Family & Companions
This celebrated producer and stage director is remembered as the lyricist for three of Disney animated blockbusters of the late 1980s and early 90s, including "The Little Mermaid" (1989) and "Beauty and the Beast" (1991). Howard Ashman actually began his professional career as a book editor at Grosset & Dunlap before becoming artistic director of the newly-revived WPA Theatre in New York in 1977. Despite his administrative duties, he found time to write and direct. His first two efforts, "'Cause Maggie's Afraid of the Dark" and "Dreamstuff" (both 1976) were met with mixed results. After a directing stint at the Arena Stage in Washington, DC, Ashman returned to Manhattan and launched "Little Shop of Horrors." The hit Off-Broadway musical based on Roger Corman's 1961 minor classic centered on the improbable relationship between a nebbish and a man-eating plant. Working with composer Alan Menken, Ashman wrote the book and lyrics and directed the original 1982 production. Its success seemed to bode a major career for Ashman, but he stumbled with his follow-up stage effort, the 1986 Broadway musical "Smile." Adapted from Michael Ritchie's 1975 satire, "Smile" teamed the lyricist-director with Marvin Hamlisch and while there was much to admire in the project, the overall result failed to impress critics or find an audience.
The same year that "Smile" folded, the film version of "Little Shop of Horrors" debuted. A modest success, the film brought Ashman and Menken their first Oscar nomination for Best Song for their original, rhythm-and-blues tinged "Mean Green Mother From Outer Space." The Walt Disney Company approached the pair in 1986 about collaborating on an animated feature; the result was 1989's "The Little Mermaid." Menken and Ashman produced seven songs for the film, including "Part of Your World," "Kiss the Girl" and the Oscar-winning "Under the Sea." Ashman's lyrics brought a contemporary tenor to the project and in his function as one of the film's producer, he brought a unifying concept, utilizing standard conventions of Broadway musicals. Their follow-up, "Beauty and the Beast" (1991), was acclaimed as one of the year's best films and earned a surprising Best Picture Oscar nomination. With strong, well-defined characters and a classic, timeless love story, the creators again approached the material more as a stage musical than an animated feature. From its spirited opening number ("Belle") to the showstopper ("Be Our Guest") to the lovely eleven o'clock title tune, "Beauty and the Beast" followed the contours of a book show. (These three songs garnered Oscar nominations, with the award going to the latter.) It was not unexpected when Disney announced its first theatrical production would be a stage version of this instant classic.

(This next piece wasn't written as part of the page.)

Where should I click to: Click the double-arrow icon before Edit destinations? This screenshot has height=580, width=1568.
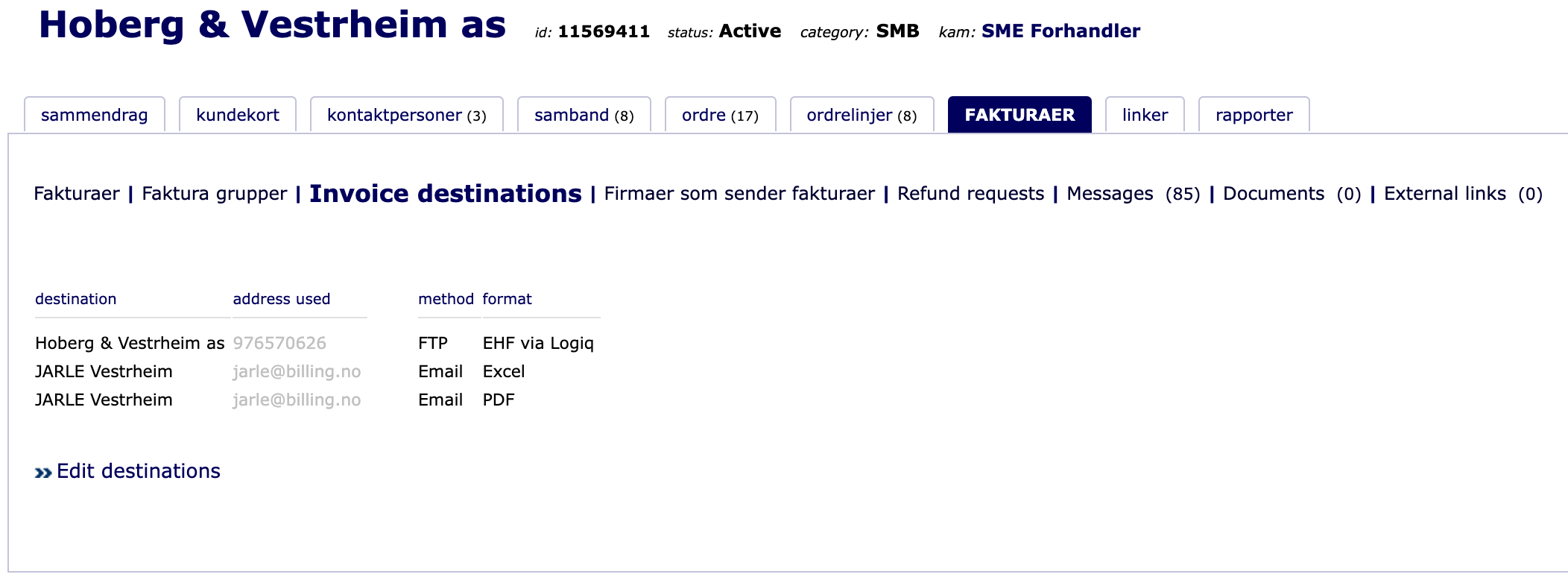tap(42, 470)
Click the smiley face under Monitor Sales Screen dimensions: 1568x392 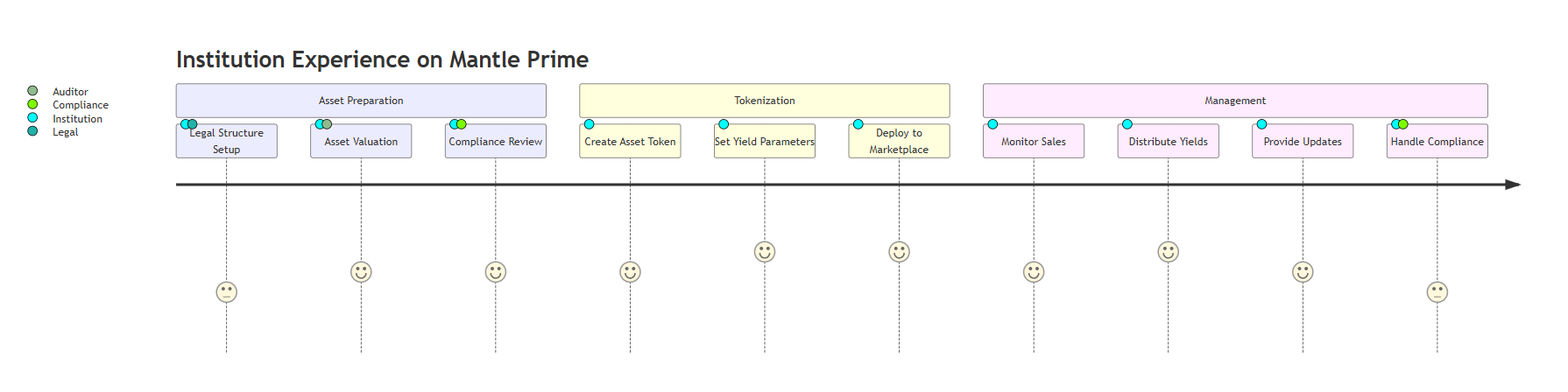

Suffering with complications from AIDS, Ashman still persevered and began working on a third animated feature, "Aladdin" (1992). While he died before the film was completed, he nevertheless had completed half the irreverent lyrics, earning another posthumous Oscar nomination for the Genie's showstopping "Friend Like Me." Four years after his death, the lyricist was saluted with "Hundreds of Hats," a revue of his songs produced by the theater he had co-founded, the WPA.
Writer (Feature Film)
Producer (Feature Film)
Music (Feature Film)
Special Thanks (Feature Film)
Misc. Crew (Feature Film)
Music (TV Mini-Series)
Moved to New York; became an editor at Grosset & Dunlap
First produced play, "'Cause Maggie's Afraid of the Dark"
Worked as artistic director of the off-off-Broadway WPA Theater from the time of the theater's re-opening
Garnered attention as lyricist, co-librettist (with Dennis Green) and director of "God Bless You, Mr. Rosewater"; also marked first collaboration with composer Alan Menken
Directed and wrote the book and lyrics for the Off-Broadway hit "Little Shop of Horrors"; music by Menken
Broadway debut as director, book writer and lyricist (to Marvin Hamlisch's music), "Smile", a musical adapted from Michael Ritchie's satirical 1975 film
Debut as film/animation lyricist, "Oliver and Company"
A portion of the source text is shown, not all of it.